И живет человечество,
Наполняя события бытом,
Не всегда понимая,
Что жизнь без любви — это грех.
* * *
За калиткой, Фрол повернул направо и медленно зашагал вдоль внешней ограды к ближайшей посадке, смутно темневшей за дальней межой огородов. Наверное, здесь когда-то было подворье, стояла чья-нибудь хата. А где, и не угадать. Все заросло крапивой и колючим кустарником. Сад со временем захирел. Только могучая груша возвышалась над бросовыми деревьями, как изодранный в клочья парус, потерпевшей бедствие, баркентины.
Там, где мы шли, тропинка была натоптана. Наверно по ней, колдун часто ходил. Я видел его сутулую спину, мерно взлетающий посох из ствола конопли в полтора его роста, а память непрошено возвращалась к самому черному дню моей непутевой жизни.
За посадкой зарастала бурьяном, бывшая станичная площадь. Небо на горизонте постепенно стало сереть. Из неясного темного фона, все явственней стали проступать развалины Богородицкой церкви — две стены с осыпающимися во все стороны боковинами. Фрол и действительно, шел по своей крови.
Тропинка все больше петляла. Под босыми ступнями стали прощупываться осколки битого кирпича, а слева и справа, за кустами терновника, угадывались части колонн и куски перекрытий разбитого храма. За пологим пригорком, чуть дальше раздвинувшим горизонт, стены стали казаться выше. Открылся неширокий арочный вход и два, точно таких же по форме, окна, забранные ажурной решеткой. Местами кирпич раскрошился, а в самом верху, и вовсе казался неопрятной рыжей щетиной.
Здесь наша процессия остановилась.

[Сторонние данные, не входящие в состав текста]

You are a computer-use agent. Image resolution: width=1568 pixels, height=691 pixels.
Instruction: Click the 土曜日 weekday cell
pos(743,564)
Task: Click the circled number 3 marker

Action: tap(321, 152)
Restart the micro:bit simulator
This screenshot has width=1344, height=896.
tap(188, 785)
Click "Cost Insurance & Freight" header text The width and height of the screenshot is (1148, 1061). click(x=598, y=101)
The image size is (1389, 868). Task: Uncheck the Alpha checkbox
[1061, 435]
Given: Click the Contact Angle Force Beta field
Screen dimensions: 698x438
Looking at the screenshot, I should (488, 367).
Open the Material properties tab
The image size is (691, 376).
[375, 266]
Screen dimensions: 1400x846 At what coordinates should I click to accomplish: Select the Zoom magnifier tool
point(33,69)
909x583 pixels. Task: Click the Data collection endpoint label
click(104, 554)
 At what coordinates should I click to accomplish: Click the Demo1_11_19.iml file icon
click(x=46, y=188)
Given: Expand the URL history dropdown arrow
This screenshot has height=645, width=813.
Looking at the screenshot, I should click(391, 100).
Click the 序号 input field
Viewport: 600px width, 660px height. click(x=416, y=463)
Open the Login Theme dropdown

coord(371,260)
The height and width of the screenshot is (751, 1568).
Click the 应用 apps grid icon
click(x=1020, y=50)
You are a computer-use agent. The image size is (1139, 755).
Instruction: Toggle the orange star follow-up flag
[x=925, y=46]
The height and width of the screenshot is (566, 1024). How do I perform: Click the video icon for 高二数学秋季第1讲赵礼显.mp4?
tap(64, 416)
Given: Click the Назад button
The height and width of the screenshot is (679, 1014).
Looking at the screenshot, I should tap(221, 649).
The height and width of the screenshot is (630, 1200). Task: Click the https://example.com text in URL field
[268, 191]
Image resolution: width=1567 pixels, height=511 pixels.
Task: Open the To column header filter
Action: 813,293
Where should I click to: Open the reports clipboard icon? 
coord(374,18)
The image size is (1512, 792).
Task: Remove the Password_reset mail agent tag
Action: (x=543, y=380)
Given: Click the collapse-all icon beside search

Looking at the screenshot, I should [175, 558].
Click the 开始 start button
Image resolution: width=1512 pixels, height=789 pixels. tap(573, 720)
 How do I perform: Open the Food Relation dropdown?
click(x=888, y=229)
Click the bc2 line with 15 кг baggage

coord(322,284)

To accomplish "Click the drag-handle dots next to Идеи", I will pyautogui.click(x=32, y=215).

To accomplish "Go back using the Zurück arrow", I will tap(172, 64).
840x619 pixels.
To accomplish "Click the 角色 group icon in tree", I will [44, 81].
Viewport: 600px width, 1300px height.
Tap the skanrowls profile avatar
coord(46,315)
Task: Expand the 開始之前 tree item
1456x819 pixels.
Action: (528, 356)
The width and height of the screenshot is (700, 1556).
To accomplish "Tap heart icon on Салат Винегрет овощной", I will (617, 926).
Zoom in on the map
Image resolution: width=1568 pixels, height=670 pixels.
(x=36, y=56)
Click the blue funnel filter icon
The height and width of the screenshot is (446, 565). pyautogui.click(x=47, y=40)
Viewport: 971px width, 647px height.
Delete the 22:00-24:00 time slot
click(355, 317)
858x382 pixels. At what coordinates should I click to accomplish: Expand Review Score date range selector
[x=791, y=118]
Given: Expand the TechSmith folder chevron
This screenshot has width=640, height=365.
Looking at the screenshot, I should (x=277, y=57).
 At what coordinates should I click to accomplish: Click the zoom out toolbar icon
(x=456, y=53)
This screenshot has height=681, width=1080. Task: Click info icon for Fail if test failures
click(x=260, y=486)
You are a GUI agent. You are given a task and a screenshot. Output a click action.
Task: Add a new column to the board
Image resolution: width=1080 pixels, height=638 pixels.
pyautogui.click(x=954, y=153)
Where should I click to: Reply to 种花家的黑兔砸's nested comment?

Бабушка Катя поставила рядом со мной хозяйственную сумку, и вышла вперед с караваем станичного хлеба и хрустальной солонкой на расшитом огнивцом рушнике. Перед тем как пройти в притвор, старики сотворили синхронный, земной поклон.
— Ом-м-м, — зазвучало внутри, под светлеющими небесными сводами.